Scepticisme moderne : méthode d’investigation des phénomènes réputés paranormaux, basée sur la posture philosophique sceptique et la méthode scientifique.
Zététique : adaptation française du scepticisme moderne, axée sur la promotion et l’enseignement de l’esprit critique au public, par le biais de l’expérimentation sur les phénomènes réputés paranormaux.
Etymologiquement, sceptiques et zététiciens examinent et cherchent.

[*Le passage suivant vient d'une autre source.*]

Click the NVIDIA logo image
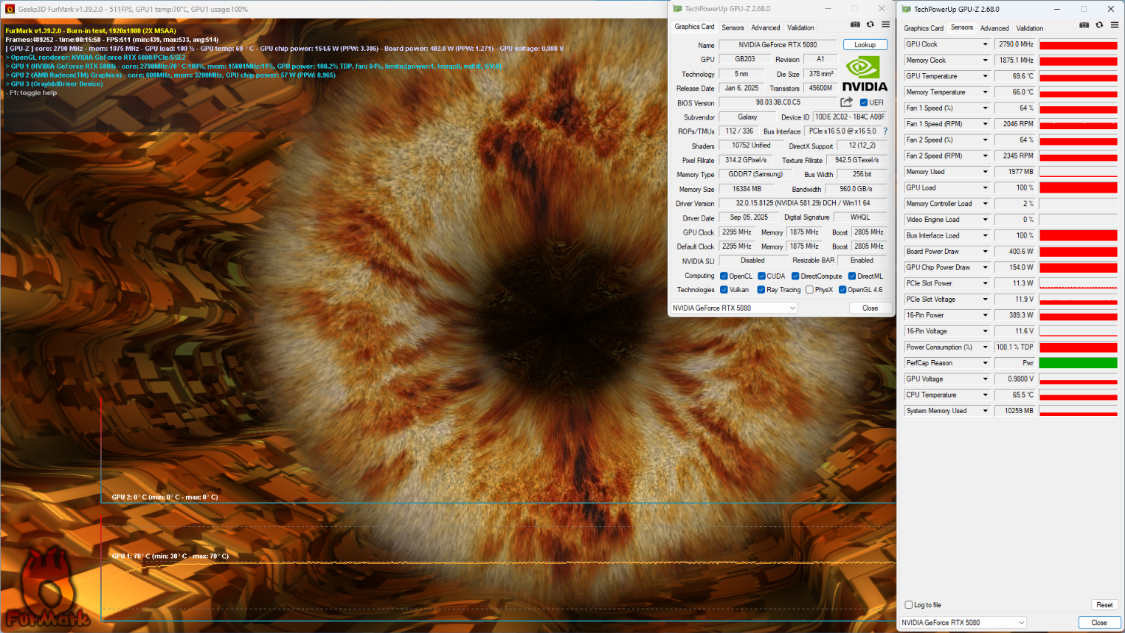[x=865, y=72]
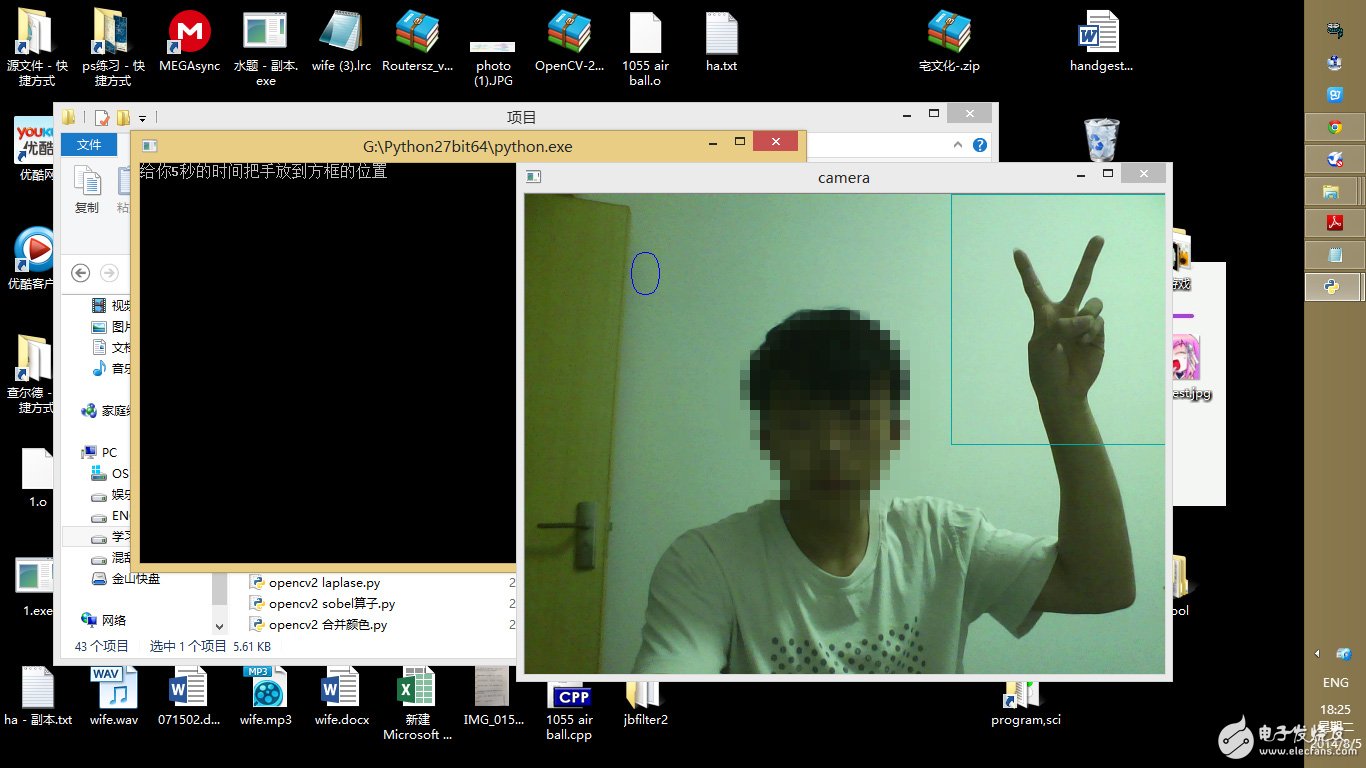Screen dimensions: 1366x768
Task: Select 网络 in the navigation pane
Action: pyautogui.click(x=114, y=620)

Ils ne se positionnent pas en termes de croyance, mais de connaissance. Ceci implique qu’ils ne formulent aucune théorie ou opinion préalable à l’examen des faits, mais qu’ils déduisent au contraire leurs théories, hypothèses et conclusions dudit examen des faits.
Malheureusement pour l’image des sceptiques et des zététiciens, la place qui leur est réservée dans les médias est généralement occupée par ce que Marcello Truzzi appelait des pseudo-sceptiques (ou debunkers en anglais), personnes niant généralement a priori tout phénomène réputé paranormal sans démonstration argumentée probante.
Cette attitude ne saurait être considérée comme réellement sceptique dans la mesure où elle ne procède pas de l’examen des faits.
Au contraire, tout sceptique/zététicien doit faire preuve de la plus élémentaire curiosité scientifique et d’ouverture d’esprit, quitte à, selon le mot du biologiste Pascal Tassy, « faire sien l’improbable, lorsqu’il s’impose à l’enquêteur rigoureux ».
NB : cette définition et son contenu n’engagent que leur auteur, qui affirme et revendique ici clairement son appartenance à une association de zététique. Cette analyse ne fait pas forcément l’unanimité chez un certain nombre de personnes se revendiquant du scepticisme. L’auteur ne donne d’ailleurs ici que son opinion personnelle, fût-elle argumentée, et n’a pas la prétention de détenir la vérité absolue sur cette question.